Which lines of the entries below hold the word "Given"? Report each of them.

[Dataset records]
=-=-=-=-=

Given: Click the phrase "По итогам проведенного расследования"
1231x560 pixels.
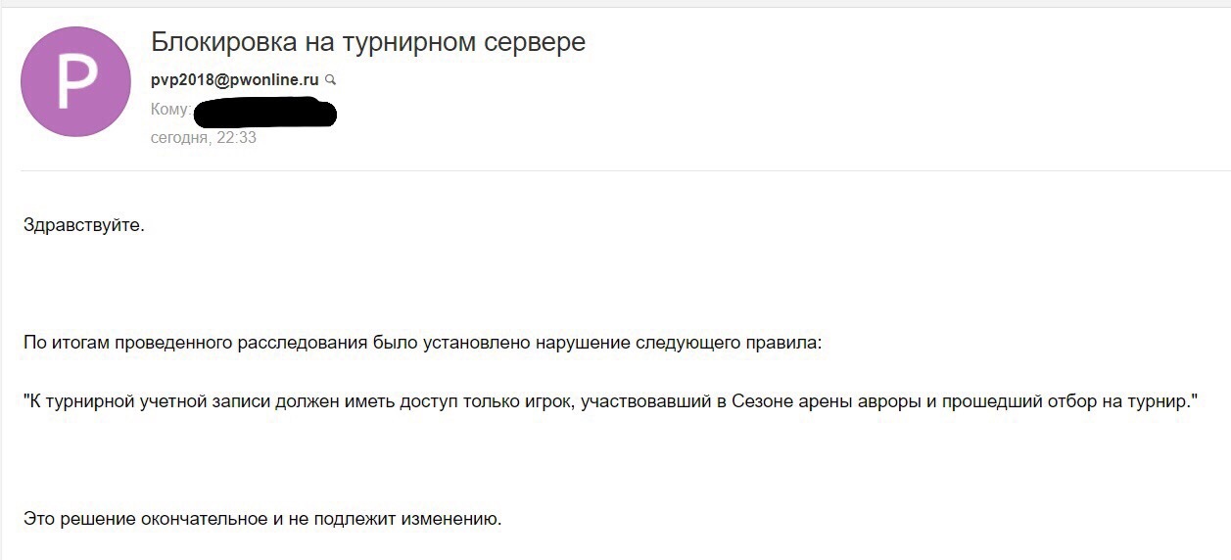Looking at the screenshot, I should point(195,344).
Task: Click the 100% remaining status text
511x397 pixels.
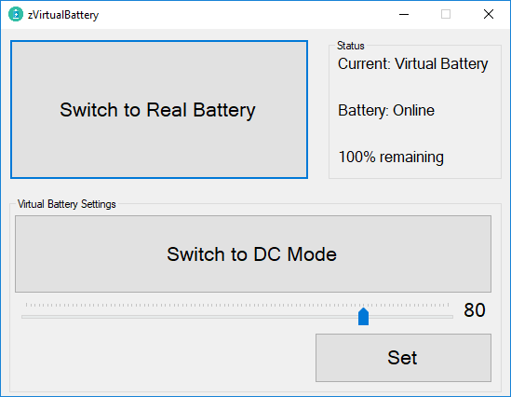Action: 391,157
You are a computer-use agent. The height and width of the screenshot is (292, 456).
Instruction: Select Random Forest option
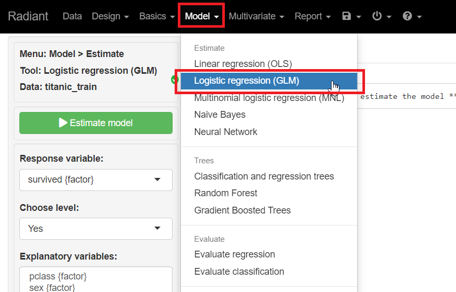click(x=225, y=193)
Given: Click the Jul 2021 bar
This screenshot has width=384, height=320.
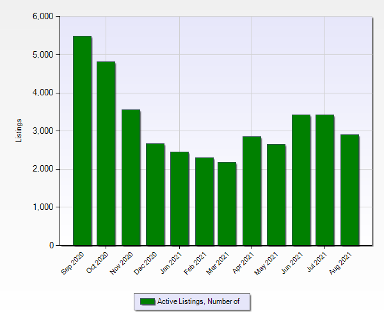Looking at the screenshot, I should click(x=324, y=180).
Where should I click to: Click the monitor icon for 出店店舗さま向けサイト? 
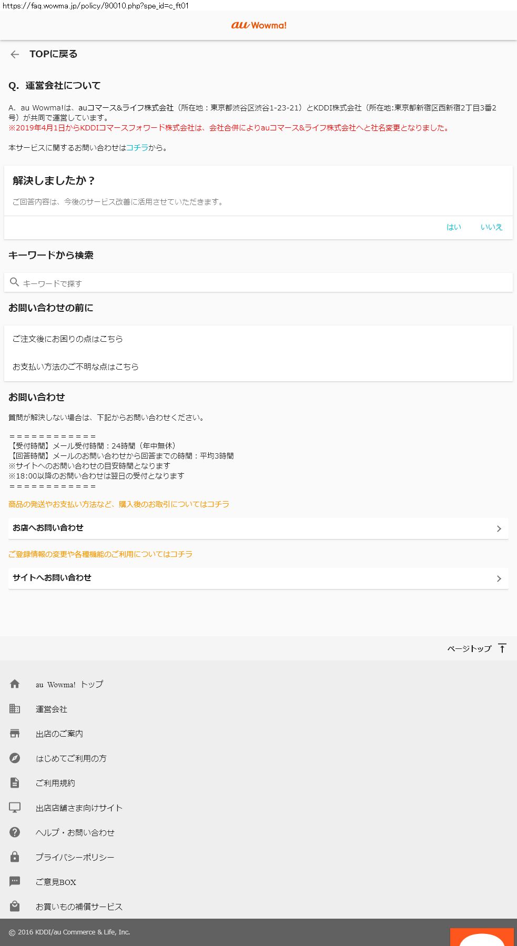click(15, 807)
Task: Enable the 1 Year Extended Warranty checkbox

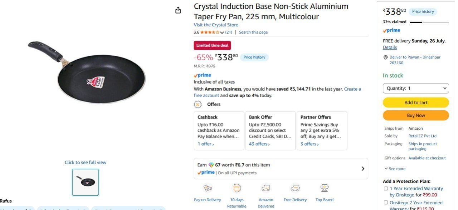Action: (386, 189)
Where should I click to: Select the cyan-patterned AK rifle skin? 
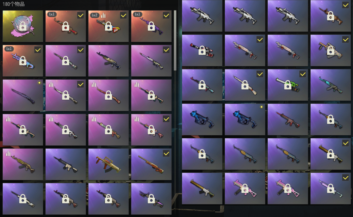tap(330, 85)
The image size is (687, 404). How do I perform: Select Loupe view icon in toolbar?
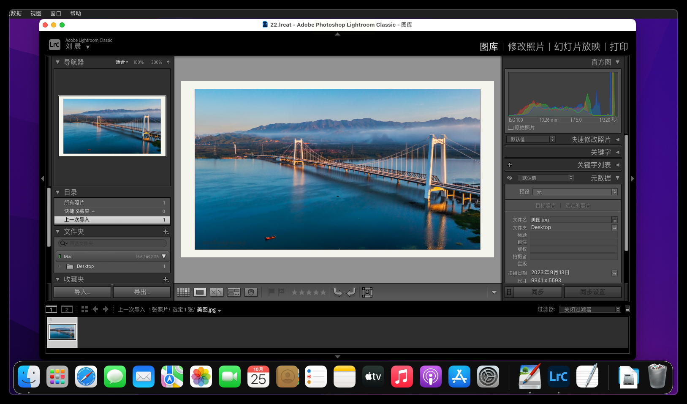[x=200, y=292]
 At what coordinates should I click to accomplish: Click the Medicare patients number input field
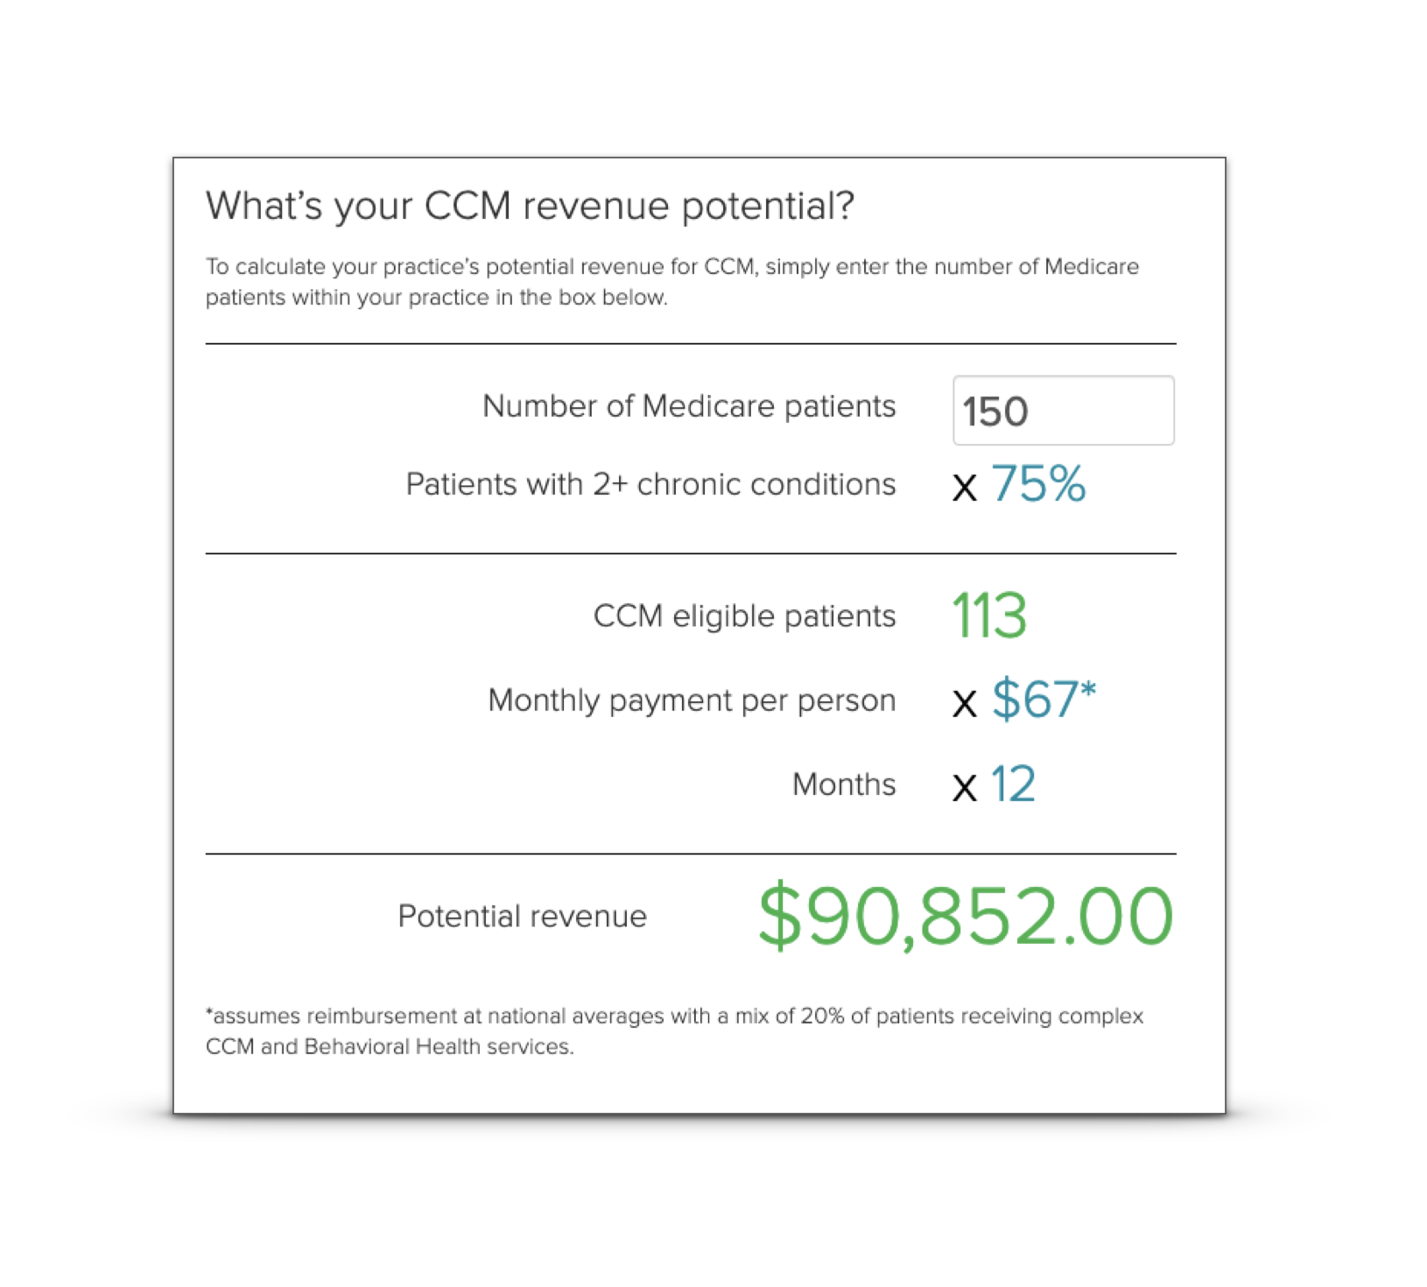(1063, 411)
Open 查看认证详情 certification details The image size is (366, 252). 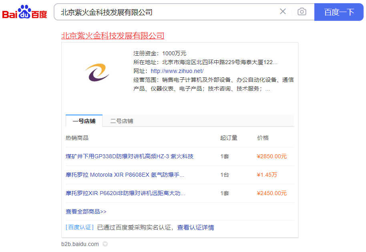coord(195,228)
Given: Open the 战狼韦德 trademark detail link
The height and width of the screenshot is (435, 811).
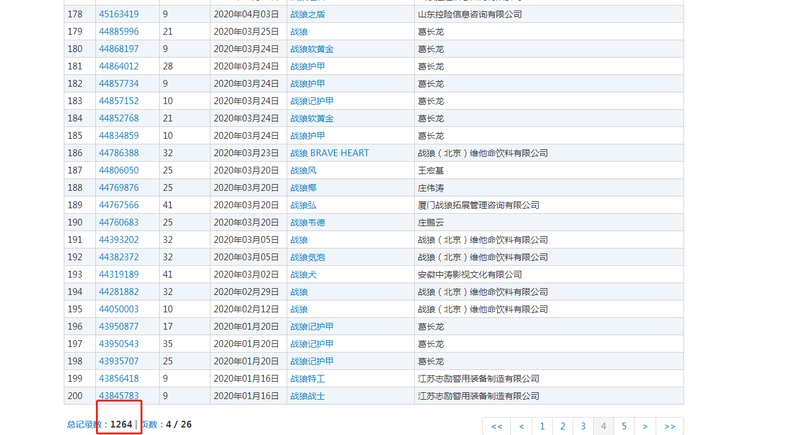Looking at the screenshot, I should click(308, 222).
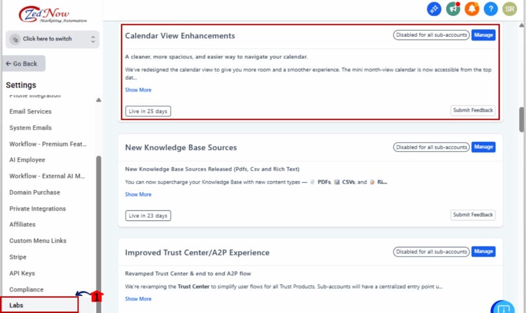Screen dimensions: 526x313
Task: Manage the Calendar View Enhancements feature
Action: 483,35
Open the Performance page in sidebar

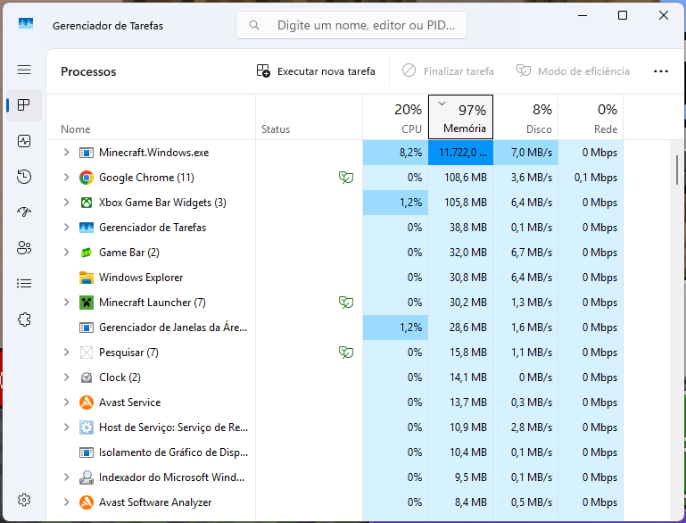tap(24, 141)
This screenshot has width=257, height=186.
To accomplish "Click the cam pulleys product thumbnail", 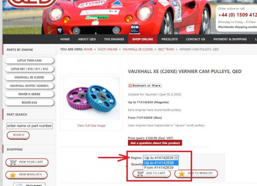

=-=-=-=-=

§ **EXERCISE SOLUTION**
Given: Click the phrase "По итогам проведенного расследования"
Given: Click the Jul 2021 bar
Given: Open the 战狼韦德 trademark detail link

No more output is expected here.